▶ Brief: The answer must be the full listing, repeated word for word.

▶ Data extracts:
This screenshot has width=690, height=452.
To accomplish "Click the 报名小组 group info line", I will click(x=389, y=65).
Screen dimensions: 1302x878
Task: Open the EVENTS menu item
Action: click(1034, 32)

▶ Completed task:
This screenshot has width=690, height=452.
To accomplish "Click the 报名小组 group info line", I will click(x=389, y=65).
Screen dimensions: 1302x878
Task: Open the EVENTS menu item
Action: click(1034, 32)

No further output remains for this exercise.